Dataset items:
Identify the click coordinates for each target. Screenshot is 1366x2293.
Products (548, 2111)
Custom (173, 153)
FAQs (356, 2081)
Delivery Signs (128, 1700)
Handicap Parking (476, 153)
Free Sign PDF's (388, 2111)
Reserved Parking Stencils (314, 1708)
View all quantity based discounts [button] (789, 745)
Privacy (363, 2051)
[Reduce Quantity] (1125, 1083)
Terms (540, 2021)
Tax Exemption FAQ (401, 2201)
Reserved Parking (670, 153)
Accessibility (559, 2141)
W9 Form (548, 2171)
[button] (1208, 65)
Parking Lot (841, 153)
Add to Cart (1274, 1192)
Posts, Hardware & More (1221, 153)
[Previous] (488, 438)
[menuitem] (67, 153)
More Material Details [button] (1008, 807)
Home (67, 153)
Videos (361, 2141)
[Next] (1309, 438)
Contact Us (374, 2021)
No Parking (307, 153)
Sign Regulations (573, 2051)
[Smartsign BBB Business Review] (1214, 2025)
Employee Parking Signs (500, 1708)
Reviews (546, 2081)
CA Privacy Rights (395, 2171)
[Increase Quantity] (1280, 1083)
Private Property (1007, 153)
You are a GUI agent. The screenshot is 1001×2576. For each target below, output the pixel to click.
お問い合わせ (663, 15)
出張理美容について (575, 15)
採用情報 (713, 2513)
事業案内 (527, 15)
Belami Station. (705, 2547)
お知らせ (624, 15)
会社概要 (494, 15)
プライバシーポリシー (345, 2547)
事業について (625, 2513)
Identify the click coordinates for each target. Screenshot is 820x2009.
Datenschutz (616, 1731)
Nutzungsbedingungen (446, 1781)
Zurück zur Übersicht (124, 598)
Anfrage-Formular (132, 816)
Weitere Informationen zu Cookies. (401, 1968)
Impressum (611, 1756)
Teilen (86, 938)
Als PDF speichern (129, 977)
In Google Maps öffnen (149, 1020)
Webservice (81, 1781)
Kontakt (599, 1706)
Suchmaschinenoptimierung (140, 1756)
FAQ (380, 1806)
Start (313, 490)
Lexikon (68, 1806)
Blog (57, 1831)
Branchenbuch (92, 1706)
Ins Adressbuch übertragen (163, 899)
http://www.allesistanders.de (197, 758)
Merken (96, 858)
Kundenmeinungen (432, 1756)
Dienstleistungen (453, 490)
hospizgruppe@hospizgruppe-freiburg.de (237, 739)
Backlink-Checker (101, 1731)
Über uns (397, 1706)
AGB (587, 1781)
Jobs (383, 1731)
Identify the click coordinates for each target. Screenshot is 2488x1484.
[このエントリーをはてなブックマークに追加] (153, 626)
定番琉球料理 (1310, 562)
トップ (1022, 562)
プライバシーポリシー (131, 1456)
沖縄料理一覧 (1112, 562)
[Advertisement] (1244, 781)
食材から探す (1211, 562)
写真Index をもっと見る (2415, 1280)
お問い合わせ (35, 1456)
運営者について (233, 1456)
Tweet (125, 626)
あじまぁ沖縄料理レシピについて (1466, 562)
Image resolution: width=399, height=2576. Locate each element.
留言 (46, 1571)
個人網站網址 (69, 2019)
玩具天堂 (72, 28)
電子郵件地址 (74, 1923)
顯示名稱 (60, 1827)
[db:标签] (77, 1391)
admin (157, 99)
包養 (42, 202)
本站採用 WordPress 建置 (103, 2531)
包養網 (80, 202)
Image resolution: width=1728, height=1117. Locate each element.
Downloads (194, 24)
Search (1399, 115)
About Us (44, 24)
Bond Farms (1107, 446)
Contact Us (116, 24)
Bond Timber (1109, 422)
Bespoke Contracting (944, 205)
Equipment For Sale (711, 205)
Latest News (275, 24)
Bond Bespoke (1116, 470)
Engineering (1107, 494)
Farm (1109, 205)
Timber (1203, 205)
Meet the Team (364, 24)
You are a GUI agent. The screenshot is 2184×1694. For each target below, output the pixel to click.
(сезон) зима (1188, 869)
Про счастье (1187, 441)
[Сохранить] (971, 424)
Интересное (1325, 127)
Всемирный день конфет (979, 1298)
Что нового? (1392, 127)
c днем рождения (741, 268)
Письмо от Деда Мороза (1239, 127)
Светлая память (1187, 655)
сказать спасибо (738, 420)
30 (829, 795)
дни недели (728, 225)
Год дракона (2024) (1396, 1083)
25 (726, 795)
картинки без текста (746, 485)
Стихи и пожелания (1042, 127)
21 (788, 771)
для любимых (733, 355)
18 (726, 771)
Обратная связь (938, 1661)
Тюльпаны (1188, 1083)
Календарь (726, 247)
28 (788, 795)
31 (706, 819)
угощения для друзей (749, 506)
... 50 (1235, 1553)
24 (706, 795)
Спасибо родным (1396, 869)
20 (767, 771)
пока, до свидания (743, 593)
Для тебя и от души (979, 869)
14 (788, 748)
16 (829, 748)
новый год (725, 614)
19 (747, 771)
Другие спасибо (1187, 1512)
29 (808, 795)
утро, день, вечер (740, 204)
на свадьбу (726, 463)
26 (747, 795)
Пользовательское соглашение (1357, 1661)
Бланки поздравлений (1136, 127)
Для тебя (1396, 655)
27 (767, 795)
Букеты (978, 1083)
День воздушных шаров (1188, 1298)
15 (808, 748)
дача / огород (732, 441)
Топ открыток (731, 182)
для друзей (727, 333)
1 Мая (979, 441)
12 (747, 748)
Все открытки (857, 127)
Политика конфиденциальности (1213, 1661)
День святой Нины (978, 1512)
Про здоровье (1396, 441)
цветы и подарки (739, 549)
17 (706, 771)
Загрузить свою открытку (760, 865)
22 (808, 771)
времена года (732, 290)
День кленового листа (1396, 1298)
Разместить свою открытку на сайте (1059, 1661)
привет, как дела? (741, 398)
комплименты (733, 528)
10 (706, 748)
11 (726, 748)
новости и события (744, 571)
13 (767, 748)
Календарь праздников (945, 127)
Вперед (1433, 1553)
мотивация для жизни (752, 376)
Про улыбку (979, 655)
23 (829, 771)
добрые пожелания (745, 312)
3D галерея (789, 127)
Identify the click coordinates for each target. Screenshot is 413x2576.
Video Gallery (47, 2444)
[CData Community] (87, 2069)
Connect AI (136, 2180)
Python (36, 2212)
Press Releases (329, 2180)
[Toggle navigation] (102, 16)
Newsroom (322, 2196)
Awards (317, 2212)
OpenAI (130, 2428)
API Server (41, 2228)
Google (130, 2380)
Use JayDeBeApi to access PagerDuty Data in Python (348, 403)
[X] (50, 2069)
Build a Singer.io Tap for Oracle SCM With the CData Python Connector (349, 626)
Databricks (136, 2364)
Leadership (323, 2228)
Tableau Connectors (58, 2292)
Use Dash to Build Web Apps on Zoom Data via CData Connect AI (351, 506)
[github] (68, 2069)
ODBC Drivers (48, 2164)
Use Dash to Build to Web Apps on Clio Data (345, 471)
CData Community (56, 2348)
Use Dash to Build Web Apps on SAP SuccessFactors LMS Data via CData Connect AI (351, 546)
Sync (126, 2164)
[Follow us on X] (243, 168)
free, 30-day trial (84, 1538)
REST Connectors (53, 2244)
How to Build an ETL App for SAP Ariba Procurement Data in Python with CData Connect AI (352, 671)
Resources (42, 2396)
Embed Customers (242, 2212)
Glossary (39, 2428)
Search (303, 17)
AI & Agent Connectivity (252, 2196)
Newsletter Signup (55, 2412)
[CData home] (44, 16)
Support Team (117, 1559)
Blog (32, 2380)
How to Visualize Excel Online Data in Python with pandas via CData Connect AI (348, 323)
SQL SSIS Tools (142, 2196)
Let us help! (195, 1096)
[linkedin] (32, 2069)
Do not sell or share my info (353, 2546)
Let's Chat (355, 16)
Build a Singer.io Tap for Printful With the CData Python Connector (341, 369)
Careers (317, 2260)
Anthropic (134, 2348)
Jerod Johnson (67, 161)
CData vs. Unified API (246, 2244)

> Your objective: All lines above from the line with "Про улыбку (979, 655)" through the line with "REST Connectors (53, 2244)", both included, are to be set down exactly, with nothing else.

> Reply to the task:
Про улыбку (979, 655)
23 (829, 771)
добрые пожелания (745, 312)
3D галерея (789, 127)
Identify the click coordinates for each target. Screenshot is 413x2576.
Video Gallery (47, 2444)
[CData Community] (87, 2069)
Connect AI (136, 2180)
Python (36, 2212)
Press Releases (329, 2180)
[Toggle navigation] (102, 16)
Newsroom (322, 2196)
Awards (317, 2212)
OpenAI (130, 2428)
API Server (41, 2228)
Google (130, 2380)
Use JayDeBeApi to access PagerDuty Data in Python (348, 403)
[X] (50, 2069)
Build a Singer.io Tap for Oracle SCM With the CData Python Connector (349, 626)
Databricks (136, 2364)
Leadership (323, 2228)
Tableau Connectors (58, 2292)
Use Dash to Build Web Apps on Zoom Data via CData Connect AI (351, 506)
[github] (68, 2069)
ODBC Drivers (48, 2164)
Use Dash to Build to Web Apps on Clio Data (345, 471)
CData Community (56, 2348)
Use Dash to Build Web Apps on SAP SuccessFactors LMS Data via CData Connect AI (351, 546)
Sync (126, 2164)
[Follow us on X] (243, 168)
free, 30-day trial (84, 1538)
REST Connectors (53, 2244)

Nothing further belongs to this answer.